2 - Salvo casos especiais devidamente fundamentados pela psicóloga que prestar serviço na            instituição, são proibidas as formas de castigo que envolvam a privação do exercício físico              planeado ou imposição do descanso não programado no plano de actividades anual. 

 

 

Artigo 49.º

(Encerramento Eventual ou por Força Maior)

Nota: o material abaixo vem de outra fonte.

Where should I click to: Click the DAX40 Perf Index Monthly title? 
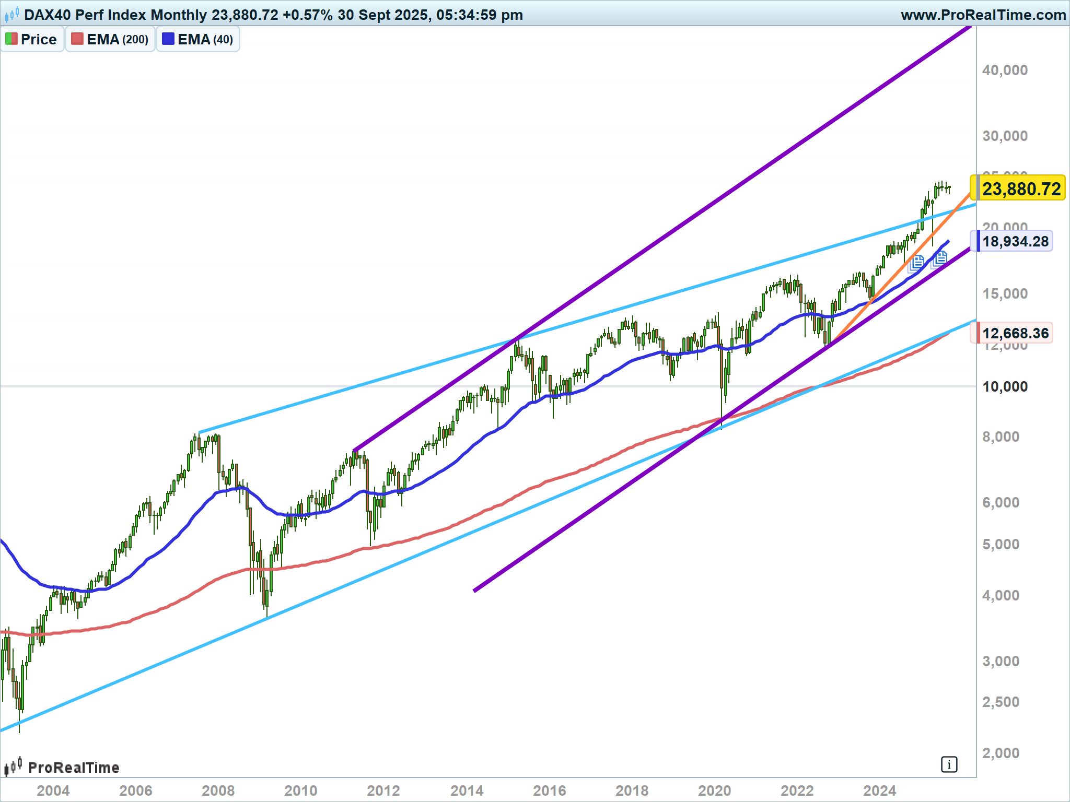(x=115, y=15)

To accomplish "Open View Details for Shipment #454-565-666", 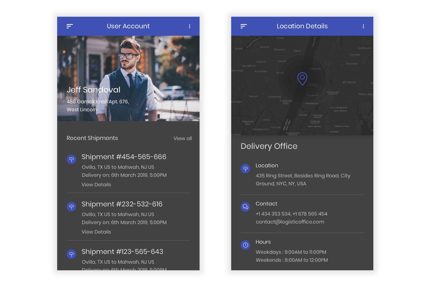I will click(96, 185).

  A Misericórdia não responde por quaisquer prejuízos derivados de eventual encerramento da resposta social da creche por razões independentes da sua vontade ou por força maior, mas deve ser elaborado um plano de contingência para resposta adequada e imediata a tais situações.

 

 

 

CAPÍTULO VII

DAS DISPOSIÇÕES FINAIS




Artigo 50.º

(Lacunas e omissões)


1 - As lacunas e omissões deste Regulamento Interno serão supridas pela Mesa da Irmandade.

 

2 - Exceptuam-se aquelas que digam respeito a competências atribuídas ao Provedor da                  instituição, cuja supressão a ele competirá.

 

3 - Em casos urgentes ou de força maior, compete ao Provedor a supressão de qualquer lacuna      ou omissão deste Regulamento, devendo o mesmo dar conhecimento à Mesa da Irmandade na      primeira reunião posterior.

 

 

Artigo 51.º

Interpretação


1 - A interpretação das disposições deste Regulamento Interno pertencerá à Mesa da Irmandade    reunida em sessão.

 

2 - Será nula e de nenhum efeito toda e qualquer interpretação que contrariar a legislação              reguladora da matéria.

 

 

Artigo 52.º

(Entrada em Vigor)


  O presente Regulamento entra em vigor no dia útil imediato à aprovação pela Mesa da Irmandade.

  Aprovado por unanimidade em reunião da Mesa Administrativa da Santa Casa da Misericórdia da Vila das Velas aos quatro dias do mês de Abril de 2014.